What the task requires:
Would you please copy each line below that includes the string "computer"?

Supplied material:
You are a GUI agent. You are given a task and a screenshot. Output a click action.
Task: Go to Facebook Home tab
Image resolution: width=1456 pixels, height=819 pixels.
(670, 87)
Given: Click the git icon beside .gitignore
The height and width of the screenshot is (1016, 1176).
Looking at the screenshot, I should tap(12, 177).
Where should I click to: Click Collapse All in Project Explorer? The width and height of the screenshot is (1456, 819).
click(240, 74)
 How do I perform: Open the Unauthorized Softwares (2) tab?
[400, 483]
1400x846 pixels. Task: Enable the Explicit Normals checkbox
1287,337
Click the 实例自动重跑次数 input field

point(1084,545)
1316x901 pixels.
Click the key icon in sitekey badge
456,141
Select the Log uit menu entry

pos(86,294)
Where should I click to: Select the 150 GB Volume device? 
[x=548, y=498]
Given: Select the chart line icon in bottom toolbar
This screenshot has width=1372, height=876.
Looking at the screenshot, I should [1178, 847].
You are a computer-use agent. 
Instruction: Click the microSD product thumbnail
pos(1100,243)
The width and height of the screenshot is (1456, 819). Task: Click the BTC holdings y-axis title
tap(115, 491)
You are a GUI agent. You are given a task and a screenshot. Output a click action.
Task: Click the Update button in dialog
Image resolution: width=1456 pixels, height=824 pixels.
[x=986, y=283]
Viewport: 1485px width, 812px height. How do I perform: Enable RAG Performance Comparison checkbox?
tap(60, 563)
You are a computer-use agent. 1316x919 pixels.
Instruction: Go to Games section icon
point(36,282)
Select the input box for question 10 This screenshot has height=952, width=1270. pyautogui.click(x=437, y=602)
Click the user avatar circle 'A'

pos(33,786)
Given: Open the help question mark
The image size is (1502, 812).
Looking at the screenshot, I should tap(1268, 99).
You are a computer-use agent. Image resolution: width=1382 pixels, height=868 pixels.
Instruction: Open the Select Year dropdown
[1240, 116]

Output for this exercise:
You are a computer-use agent. 
You are a computer-use agent. 1316x919 pixels.
You are a computer-use agent. Image resolution: width=1382 pixels, height=868 pixels.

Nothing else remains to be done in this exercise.